The headgear-wearing Springbok winger, Edwill van der Merwe, correctly completes the Boks’ rush but fails to make the dominant tackle necessary in this instance, and a slick one-two punch from Wallaby no.10 James O’Connor and outside centre Len Ikitau leaves winger Dylan Pietsch to walk in a try in the corner, after being unmarked.
O’Connor and Co. realised here that the cover in the backfield isn’t tracking as hard and fast as it should be, and if they can get it outside that last defender, they can make some serious meterage.
This is a great example of how badly the rush defence structure, if fully committed to off set-piece, can be exposed.
By this point, the Wallabies have dialled in how high van der Merwe gets, and Max Jorgensen throws a great cut-out ball to the replacement No.23, Andrew Kellaway.
Although he is not a speedster like his teammates, Kellaway manages to run 30 metres completely untouched before he meets a Springbok defender.

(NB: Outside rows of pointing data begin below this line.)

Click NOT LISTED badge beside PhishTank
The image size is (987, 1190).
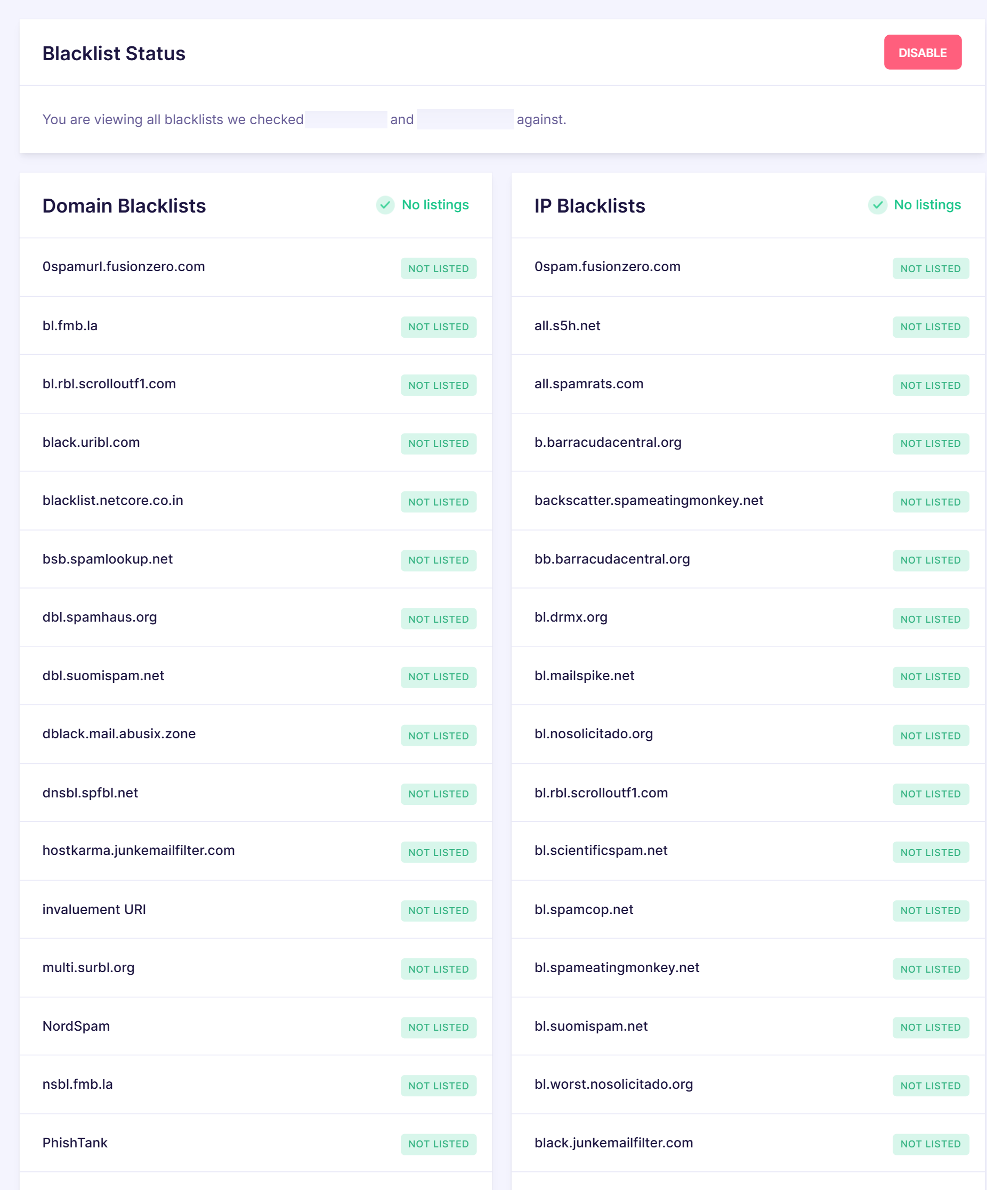[438, 1144]
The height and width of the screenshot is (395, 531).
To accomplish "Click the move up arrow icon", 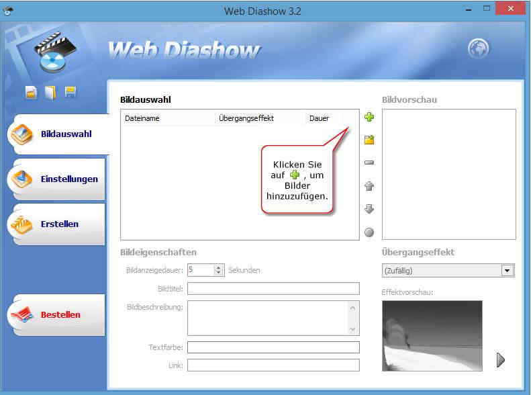I will [369, 186].
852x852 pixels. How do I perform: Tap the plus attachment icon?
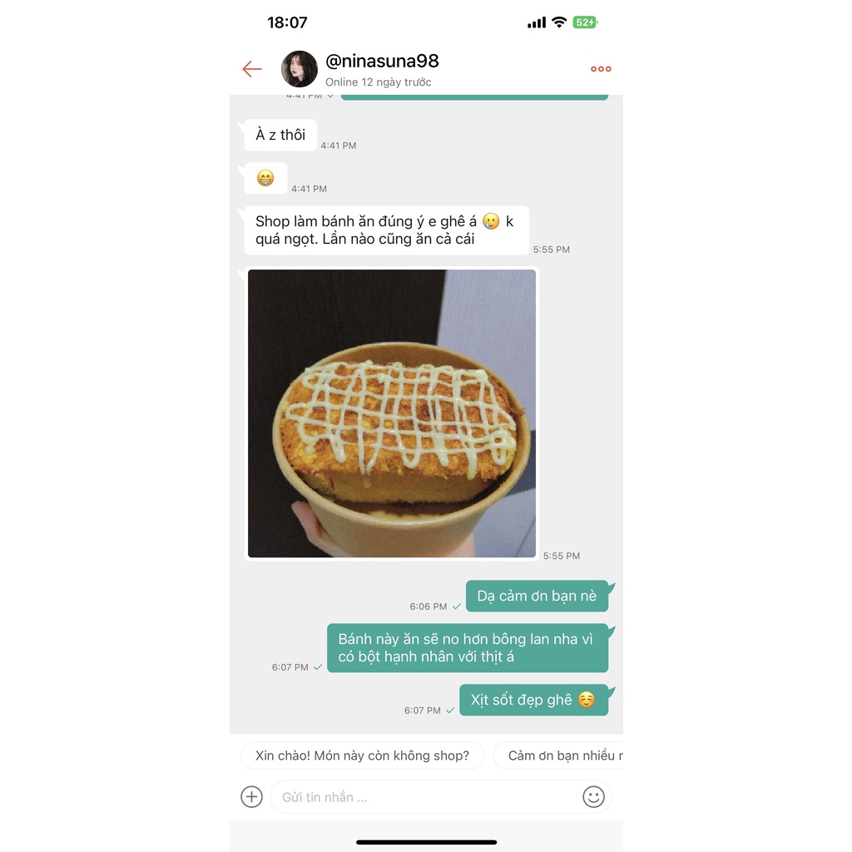tap(251, 796)
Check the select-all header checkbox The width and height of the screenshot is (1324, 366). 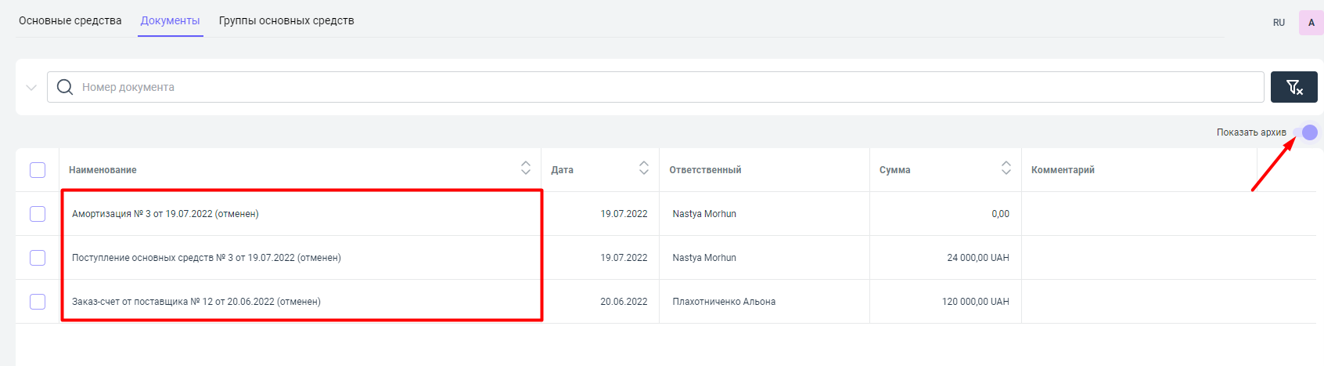(38, 170)
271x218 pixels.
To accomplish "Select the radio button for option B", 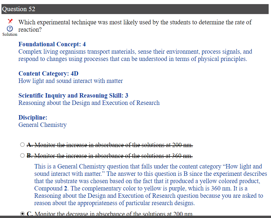I will click(x=23, y=155).
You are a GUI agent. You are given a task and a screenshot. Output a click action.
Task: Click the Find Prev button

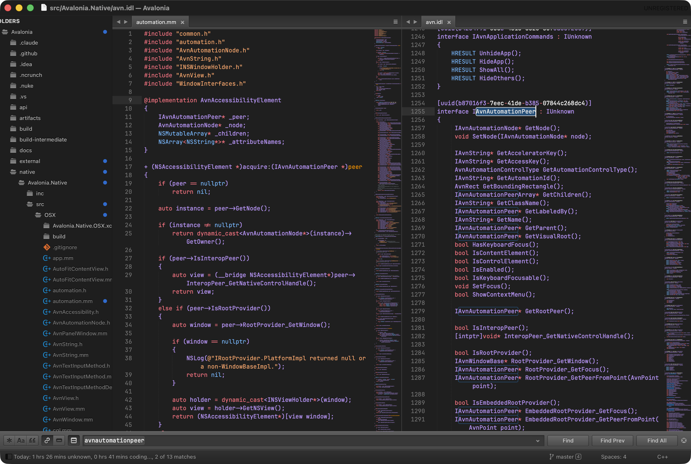click(x=612, y=440)
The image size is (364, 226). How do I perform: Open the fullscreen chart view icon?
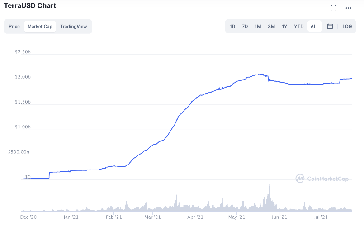coord(333,8)
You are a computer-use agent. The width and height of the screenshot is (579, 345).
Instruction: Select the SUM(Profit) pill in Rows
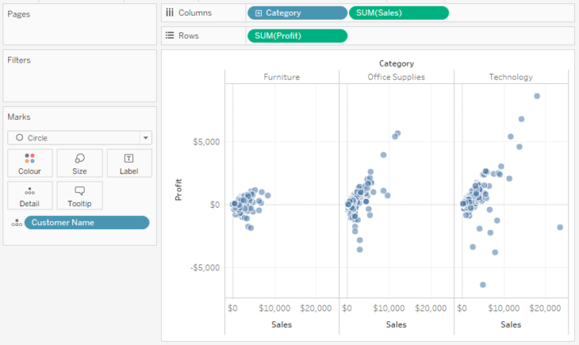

The Boks’ scramble is commendable, managing to shut down fullback Tom Wright and Kellaway as well as cover Jorgensen before diffusing the kick through, resulting in a line drop-out.
However, the lineout which launched this attack was on the Wallabies’ own 39 metre line; this crusade into the Boks’ half bore plenty of fruit for the visitors, and it all came down to clear space identification and execution.
This then became the blueprint for O’Connor in the second half as he adjusted his footspeed and managed to find his men out wide.
While the Wallabies were exposed early by some great defensive analysis by Bok attack coach Tony Brown, who had them dialled before a ball had even been kicked,
The Wallabies’ own feat of readjusting to this frailty on the fly was more impressive. The Wallabies daring to push the pass as well as execute flawlessly could have been a double-edged sword, but the Springboks got loose with standards and their core principles, which aided the Wallabies’ free-flowing rugby.
While both teams will have been filthy with their defensive efforts overall, it is perhaps the Wallabies who arrive in Cape Town with the most gained from a week’s review.
Cape Town is set to serve up a wet surface for the two sides on Saturday, so a lower-scoring affair can be expected with both sides’ defences being aided by the conditions.
Regardless, the Wallabies must plug the leaks on the inside of their defence, which the Boks exposed, and the Springboks must work harder to get square and make their tackles and scramble harder when the rush is beaten.
This is particularly so because the Wallabies are unleashing speedster Corey Toole on the wing. Because with Toole, it’s a matter of when, not if, he finds himself in space, what he can do with this space at Test level is yet to be seen.